Ultimamente uno dei miei sogni ricorrenti è quello di sognare per filo e per segno quel che sta realmente accadendo nel nostro Paese. Questi “sogni realistici” mutano con le prime pagine dei giornali, ma il finale è sempre lo stesso. Una vocina consolatoria (l’unico elemento di sogno autentico) al mattino mi fa: «Hai visto? Era tutto uno scherzo!» Così mi sveglio sorridente ma giusto il tempo di realizzare che invece è tutto vero e il burlone era il sogno.
Dovrei farmi curare? Può darsi. Giuro che se avessi la ricetta la distribuirei gratuitamente. Purtroppo la medicina non ce l’ho, ma in compenso ho la ragionevole certezza di non essere il solo a vivere quest’incubo e patirne le conseguenze. Possiamo accontentarci del “mal comune mezzo gaudio”? No, e non possiamo nemmeno ridurci, come ora, ad attendere che il premier si dimetta o che vinciamo al Superenalotto. Sarei ipocrita se negassi che l’uno o addirittura entrambi i colpi di fortuna non lenirebbero il mio dolore. Passata l’euforia, temo però che il malessere di ridursi a fare le comparse di “Ricchi ma brutti”, riaffiorerebbe tale e quale.
L’Italia ha bisogno di un nuovo film, nuovi attori, nuovi autori, e soprattutto di nuovi sentimenti, nuove passioni e nuove emozioni. Avere la chiara e lucida consapevolezza di questo (e della trama scadente alla quale sono soggette le nostre vite) già sarebbe un successo, perché, comunque vada, sarebbe finalmente il nostro film e non questa rimasticatura di una storia che non ci appartiene e non ci appassiona.
Diciamocelo, comunque lo si rigiri, “Ricchi ma brutti” fa cagare.

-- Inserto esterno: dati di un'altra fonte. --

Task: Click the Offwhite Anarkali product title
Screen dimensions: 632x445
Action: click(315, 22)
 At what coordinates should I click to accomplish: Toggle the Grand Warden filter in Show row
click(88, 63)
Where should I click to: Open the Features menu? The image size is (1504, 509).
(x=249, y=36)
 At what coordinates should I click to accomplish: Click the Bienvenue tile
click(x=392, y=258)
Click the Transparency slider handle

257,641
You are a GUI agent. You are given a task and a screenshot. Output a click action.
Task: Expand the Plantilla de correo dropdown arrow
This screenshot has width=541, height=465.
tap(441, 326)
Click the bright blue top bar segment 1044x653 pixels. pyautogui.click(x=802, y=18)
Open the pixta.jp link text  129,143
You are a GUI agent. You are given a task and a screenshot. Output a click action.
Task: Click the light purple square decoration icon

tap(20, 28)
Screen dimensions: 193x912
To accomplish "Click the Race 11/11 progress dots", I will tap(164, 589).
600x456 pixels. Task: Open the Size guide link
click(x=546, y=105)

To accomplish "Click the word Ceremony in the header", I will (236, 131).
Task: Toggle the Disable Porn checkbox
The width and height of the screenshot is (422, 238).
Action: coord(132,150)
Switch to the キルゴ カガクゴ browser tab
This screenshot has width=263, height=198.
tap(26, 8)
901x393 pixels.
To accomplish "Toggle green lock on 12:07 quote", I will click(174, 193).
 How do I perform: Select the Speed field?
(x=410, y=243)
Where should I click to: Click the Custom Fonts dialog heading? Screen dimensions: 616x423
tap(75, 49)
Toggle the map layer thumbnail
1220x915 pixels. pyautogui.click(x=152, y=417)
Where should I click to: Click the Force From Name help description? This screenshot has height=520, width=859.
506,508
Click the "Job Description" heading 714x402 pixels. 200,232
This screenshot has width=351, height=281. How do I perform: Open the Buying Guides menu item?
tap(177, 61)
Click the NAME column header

2 commenti su “RICCHI MA BRUTTI”

  1. Ciao Diego,come al solito il tuo pezzo è molto bello e originale.
    Riscrivo qui sopra dopo un pò di tempo,perchè è proprio il tempo che manca….tra il lavoro,il sito degli invisibili,facebook il tempo a disposizione sparisce in quattro e quattr’otto.
    Credo una cosa però,che noi Invisibili sicuramente non siamo ricchi(per lo meno parlando di denaro),ma siamo sicuramente belli….siamo poveri, belli e ricchi di buone intenzioni,speranze e voglia di incontrarsi.Non so se basterà….ma rimarremo belli per sempre.
    Ciao Diego e ciao a tutti
    Ci vediamo a Roma

  2. Il problema è sorto quando ai film neorealistici basati sui “poveri ma belli”, sono seguite alcune commedie all’italiana – degli stessi autori – che portavano in alto i “poveri ma furbi”.
    Hai perfettamente ragione quando scrivi che in questi cinquant’anni abbiamo visto progredire benessere solo esteriore. Ci sono ancora troppi poveri. Ci sono sempre più furbi. Ma di belli ne restano veramente pochi.
    Se ne sono accorti quegli autori lungimiranti di cui sopra, quando hanno capito che invece dei belli, l’italia fabbricava solo “mostri”.